_Work order_. Provide again, from the entries below, every line from the one containing "Where should I click to: Click the gutter" through the one containing "Collapse the rowData", exactly as written, and no other line.
^^^^^^^^^^^^^^^^
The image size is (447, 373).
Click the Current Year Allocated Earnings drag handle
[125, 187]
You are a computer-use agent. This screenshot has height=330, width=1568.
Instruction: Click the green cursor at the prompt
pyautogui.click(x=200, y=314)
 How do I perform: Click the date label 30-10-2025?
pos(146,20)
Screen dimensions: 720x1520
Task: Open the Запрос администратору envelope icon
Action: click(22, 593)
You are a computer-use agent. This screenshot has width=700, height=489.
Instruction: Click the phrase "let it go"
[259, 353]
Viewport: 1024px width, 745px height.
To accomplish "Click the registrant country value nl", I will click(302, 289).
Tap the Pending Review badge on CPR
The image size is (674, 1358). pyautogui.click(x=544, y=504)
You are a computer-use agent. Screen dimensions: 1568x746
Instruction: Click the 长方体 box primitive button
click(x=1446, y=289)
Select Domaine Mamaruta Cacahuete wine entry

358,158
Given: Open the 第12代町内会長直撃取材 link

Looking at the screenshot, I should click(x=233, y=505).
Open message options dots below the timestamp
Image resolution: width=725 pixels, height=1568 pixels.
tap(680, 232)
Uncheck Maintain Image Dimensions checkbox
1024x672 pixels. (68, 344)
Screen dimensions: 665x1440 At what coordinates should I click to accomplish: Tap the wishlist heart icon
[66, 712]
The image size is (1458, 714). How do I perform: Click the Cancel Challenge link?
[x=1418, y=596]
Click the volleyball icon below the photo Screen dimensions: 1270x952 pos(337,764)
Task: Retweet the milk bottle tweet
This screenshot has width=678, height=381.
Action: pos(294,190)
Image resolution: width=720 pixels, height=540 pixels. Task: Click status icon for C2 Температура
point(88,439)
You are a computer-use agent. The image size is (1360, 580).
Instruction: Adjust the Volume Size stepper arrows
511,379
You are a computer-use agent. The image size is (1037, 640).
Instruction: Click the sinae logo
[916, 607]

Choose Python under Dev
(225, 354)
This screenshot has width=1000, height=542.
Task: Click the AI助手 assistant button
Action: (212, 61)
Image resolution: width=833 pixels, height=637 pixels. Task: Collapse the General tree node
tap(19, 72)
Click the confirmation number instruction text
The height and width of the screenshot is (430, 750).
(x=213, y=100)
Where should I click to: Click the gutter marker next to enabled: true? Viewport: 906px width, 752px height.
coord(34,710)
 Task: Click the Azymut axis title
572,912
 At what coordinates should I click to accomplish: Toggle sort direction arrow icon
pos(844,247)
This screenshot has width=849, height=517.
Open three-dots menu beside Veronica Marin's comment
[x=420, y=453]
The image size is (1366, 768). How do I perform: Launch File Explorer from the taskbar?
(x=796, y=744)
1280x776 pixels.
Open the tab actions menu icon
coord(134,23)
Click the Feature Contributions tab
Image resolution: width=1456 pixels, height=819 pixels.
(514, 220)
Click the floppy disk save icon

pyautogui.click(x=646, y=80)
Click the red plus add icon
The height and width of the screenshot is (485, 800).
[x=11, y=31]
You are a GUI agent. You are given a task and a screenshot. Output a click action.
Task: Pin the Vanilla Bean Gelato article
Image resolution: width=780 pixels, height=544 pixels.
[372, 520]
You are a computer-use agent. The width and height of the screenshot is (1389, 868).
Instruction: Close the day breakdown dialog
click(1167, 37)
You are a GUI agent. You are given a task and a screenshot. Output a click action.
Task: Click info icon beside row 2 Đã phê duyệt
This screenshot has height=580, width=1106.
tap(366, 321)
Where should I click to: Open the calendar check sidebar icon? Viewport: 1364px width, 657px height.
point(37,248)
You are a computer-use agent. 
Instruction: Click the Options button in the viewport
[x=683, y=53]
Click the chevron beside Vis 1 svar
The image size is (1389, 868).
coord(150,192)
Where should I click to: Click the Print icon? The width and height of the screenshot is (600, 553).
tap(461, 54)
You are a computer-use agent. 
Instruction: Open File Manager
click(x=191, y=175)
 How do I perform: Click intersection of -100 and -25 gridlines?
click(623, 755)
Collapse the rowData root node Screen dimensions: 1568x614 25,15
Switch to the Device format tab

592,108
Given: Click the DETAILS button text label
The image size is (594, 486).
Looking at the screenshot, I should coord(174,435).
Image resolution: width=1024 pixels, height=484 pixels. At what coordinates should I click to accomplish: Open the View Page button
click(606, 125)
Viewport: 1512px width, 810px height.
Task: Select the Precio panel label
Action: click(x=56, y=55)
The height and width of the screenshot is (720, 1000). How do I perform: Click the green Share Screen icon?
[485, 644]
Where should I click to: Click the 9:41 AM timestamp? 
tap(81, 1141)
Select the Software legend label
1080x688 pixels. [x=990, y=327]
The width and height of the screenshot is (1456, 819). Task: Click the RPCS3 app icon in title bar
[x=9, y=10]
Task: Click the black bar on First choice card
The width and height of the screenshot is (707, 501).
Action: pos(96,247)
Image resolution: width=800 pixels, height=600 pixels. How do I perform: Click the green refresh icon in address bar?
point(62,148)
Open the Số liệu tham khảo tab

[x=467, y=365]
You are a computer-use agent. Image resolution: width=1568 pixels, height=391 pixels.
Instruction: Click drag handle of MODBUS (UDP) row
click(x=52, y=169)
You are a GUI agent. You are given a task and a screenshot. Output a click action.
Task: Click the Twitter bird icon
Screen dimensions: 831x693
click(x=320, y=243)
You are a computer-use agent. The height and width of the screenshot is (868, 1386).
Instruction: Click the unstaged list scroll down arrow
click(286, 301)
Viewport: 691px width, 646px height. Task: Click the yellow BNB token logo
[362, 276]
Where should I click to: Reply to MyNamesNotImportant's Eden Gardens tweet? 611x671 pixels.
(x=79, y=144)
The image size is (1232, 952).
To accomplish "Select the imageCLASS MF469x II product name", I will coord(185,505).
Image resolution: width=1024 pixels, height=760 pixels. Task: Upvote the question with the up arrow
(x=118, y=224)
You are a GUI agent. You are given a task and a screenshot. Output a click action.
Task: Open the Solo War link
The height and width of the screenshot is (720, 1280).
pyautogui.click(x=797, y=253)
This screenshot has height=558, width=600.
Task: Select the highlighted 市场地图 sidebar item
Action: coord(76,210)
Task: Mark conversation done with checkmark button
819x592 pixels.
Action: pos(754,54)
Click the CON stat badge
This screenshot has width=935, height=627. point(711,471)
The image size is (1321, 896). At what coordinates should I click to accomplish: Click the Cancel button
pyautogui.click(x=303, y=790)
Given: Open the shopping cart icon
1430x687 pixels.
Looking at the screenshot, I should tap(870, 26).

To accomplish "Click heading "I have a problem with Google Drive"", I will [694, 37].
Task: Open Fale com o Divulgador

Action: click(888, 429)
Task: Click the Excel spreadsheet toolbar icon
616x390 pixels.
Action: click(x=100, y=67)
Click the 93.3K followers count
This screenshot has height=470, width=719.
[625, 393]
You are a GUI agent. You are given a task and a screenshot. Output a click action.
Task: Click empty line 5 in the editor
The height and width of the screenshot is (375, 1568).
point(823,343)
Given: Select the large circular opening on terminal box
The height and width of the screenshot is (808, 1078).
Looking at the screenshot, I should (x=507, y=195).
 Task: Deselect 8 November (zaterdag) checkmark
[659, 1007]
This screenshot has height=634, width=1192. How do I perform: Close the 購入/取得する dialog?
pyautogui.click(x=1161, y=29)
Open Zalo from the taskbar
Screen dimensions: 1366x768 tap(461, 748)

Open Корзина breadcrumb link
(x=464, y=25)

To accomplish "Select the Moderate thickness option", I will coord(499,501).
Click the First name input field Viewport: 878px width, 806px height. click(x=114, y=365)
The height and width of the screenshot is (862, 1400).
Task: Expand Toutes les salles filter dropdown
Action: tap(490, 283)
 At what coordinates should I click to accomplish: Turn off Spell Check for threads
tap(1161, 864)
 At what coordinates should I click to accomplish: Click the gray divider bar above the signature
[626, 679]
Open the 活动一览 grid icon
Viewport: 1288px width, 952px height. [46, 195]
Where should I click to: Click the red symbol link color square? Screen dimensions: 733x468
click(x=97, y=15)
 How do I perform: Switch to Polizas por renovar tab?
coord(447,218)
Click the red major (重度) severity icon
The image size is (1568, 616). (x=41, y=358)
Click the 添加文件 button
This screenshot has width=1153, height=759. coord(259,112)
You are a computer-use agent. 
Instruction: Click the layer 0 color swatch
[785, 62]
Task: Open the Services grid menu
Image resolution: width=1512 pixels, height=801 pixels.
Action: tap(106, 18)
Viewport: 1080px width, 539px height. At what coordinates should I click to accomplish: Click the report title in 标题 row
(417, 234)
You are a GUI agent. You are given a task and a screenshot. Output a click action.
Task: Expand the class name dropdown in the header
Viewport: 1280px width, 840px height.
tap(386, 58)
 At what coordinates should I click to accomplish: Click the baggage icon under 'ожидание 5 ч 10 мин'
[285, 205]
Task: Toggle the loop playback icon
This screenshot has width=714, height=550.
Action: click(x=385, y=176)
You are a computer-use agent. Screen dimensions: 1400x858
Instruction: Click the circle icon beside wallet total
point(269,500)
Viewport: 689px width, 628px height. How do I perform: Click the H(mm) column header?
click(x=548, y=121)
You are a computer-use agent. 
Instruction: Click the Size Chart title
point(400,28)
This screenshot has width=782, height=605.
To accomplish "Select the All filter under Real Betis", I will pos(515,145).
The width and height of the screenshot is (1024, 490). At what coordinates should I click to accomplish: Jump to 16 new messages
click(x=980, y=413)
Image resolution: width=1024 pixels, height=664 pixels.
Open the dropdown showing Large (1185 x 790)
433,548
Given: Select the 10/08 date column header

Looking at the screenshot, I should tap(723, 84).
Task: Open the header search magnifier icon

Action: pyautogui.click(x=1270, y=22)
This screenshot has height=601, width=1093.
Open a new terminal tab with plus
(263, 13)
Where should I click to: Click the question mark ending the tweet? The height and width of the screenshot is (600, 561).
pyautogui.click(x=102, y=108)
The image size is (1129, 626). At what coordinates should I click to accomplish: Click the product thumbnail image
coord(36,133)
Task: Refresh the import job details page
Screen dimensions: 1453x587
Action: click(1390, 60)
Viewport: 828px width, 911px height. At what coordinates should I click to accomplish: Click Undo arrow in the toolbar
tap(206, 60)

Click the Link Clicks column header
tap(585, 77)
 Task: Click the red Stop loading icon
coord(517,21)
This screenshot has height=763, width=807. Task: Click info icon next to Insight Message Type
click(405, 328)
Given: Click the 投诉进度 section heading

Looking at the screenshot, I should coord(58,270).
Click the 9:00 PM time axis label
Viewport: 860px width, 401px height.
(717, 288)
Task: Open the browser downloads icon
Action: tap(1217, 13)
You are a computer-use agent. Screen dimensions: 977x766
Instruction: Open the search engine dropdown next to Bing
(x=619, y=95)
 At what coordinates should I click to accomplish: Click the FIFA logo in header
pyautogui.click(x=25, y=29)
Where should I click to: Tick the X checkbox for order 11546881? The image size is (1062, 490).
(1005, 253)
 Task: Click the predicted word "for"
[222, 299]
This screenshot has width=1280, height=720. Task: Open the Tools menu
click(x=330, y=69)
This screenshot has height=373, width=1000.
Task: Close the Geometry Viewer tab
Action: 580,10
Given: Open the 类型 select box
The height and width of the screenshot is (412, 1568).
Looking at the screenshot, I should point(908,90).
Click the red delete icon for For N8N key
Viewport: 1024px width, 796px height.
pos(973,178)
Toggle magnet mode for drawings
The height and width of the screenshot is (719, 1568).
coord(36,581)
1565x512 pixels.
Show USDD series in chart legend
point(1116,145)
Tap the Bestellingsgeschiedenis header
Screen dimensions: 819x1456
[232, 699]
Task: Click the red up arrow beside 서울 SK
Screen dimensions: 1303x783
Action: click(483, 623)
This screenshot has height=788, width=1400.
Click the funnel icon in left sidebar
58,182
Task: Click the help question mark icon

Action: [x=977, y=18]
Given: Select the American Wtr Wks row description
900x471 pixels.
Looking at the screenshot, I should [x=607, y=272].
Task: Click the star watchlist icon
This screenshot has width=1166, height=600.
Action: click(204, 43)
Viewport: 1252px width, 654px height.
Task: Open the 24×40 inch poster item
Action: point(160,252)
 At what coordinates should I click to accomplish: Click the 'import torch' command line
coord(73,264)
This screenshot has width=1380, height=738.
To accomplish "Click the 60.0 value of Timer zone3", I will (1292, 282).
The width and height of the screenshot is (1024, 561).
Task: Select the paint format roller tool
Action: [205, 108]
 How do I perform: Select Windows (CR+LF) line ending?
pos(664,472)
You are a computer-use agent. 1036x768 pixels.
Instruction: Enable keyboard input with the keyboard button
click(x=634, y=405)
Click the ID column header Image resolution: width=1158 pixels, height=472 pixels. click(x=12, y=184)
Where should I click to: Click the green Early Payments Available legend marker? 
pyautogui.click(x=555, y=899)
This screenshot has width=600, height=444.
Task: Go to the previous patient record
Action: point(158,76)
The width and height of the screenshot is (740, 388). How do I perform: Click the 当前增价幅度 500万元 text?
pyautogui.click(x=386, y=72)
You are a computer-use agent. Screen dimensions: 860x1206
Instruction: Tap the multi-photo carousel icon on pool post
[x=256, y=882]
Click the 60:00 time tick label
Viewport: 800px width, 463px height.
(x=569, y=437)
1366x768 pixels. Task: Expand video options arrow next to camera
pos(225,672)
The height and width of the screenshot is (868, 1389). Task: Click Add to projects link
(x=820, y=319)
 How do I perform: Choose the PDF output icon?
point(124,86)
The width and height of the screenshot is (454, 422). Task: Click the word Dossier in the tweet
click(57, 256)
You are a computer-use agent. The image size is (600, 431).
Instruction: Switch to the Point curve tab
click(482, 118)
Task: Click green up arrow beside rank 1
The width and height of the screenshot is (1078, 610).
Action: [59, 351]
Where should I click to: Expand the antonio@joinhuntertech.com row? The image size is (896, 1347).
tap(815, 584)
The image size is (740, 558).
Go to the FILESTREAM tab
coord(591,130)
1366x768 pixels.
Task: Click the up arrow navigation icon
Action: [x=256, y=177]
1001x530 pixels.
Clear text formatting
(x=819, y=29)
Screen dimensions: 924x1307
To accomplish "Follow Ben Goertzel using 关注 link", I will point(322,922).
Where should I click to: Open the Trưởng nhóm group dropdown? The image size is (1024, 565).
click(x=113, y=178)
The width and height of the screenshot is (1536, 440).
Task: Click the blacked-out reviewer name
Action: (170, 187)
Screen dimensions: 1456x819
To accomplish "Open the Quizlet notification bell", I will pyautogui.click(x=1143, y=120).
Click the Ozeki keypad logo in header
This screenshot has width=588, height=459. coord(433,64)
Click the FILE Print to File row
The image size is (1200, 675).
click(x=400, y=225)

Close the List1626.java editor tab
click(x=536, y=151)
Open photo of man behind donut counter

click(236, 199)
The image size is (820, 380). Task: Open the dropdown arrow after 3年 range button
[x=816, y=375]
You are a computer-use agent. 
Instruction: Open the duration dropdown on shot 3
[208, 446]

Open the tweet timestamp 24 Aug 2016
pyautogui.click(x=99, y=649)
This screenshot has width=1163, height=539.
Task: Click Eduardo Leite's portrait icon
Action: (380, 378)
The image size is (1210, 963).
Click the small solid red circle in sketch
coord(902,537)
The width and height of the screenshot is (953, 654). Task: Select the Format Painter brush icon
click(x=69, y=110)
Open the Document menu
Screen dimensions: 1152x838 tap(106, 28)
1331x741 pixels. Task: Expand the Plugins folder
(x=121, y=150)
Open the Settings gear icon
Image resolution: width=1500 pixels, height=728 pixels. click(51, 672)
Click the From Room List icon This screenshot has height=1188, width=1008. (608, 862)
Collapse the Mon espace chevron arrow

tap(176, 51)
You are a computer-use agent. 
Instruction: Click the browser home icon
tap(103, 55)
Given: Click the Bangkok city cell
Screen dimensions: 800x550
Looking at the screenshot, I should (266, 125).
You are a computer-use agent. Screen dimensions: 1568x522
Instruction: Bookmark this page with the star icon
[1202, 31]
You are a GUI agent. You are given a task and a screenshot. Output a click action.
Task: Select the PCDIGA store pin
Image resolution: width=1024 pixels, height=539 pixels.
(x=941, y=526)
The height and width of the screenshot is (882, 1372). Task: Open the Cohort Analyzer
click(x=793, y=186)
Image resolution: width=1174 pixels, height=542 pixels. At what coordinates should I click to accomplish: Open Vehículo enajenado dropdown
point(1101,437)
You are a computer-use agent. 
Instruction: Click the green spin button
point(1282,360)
^^^^^^^^^^^^^^^^
_Exercise response_.
Where should I click to: Click the gutter marker next to enabled: true? Viewport: 906px width, 752px height.
coord(34,710)
 Task: Click the Azymut axis title
572,912
 At what coordinates should I click to accomplish: Toggle sort direction arrow icon
pos(844,247)
This screenshot has width=849, height=517.
Open three-dots menu beside Veronica Marin's comment
[x=420, y=453]
The image size is (1366, 768). How do I perform: Launch File Explorer from the taskbar?
(x=796, y=744)
1280x776 pixels.
Open the tab actions menu icon
coord(134,23)
Click the Feature Contributions tab
Image resolution: width=1456 pixels, height=819 pixels.
(514, 220)
Click the floppy disk save icon

pyautogui.click(x=646, y=80)
Click the red plus add icon
The height and width of the screenshot is (485, 800).
[x=11, y=31]
You are a GUI agent. You are given a task and a screenshot. Output a click action.
Task: Pin the Vanilla Bean Gelato article
Image resolution: width=780 pixels, height=544 pixels.
[372, 520]
You are a computer-use agent. The width and height of the screenshot is (1389, 868).
Instruction: Close the day breakdown dialog
click(1167, 37)
You are a GUI agent. You are given a task and a screenshot. Output a click action.
Task: Click info icon beside row 2 Đã phê duyệt
This screenshot has height=580, width=1106.
tap(366, 321)
Where should I click to: Open the calendar check sidebar icon? Viewport: 1364px width, 657px height.
point(37,248)
You are a computer-use agent. 
Instruction: Click the Options button in the viewport
[x=683, y=53]
Click the chevron beside Vis 1 svar
The image size is (1389, 868).
coord(150,192)
Where should I click to: Click the Print icon? The width and height of the screenshot is (600, 553).
tap(461, 54)
You are a computer-use agent. 
Instruction: Open File Manager
click(x=191, y=175)
 How do I perform: Click intersection of -100 and -25 gridlines?
click(623, 755)
Collapse the rowData root node Screen dimensions: 1568x614 25,15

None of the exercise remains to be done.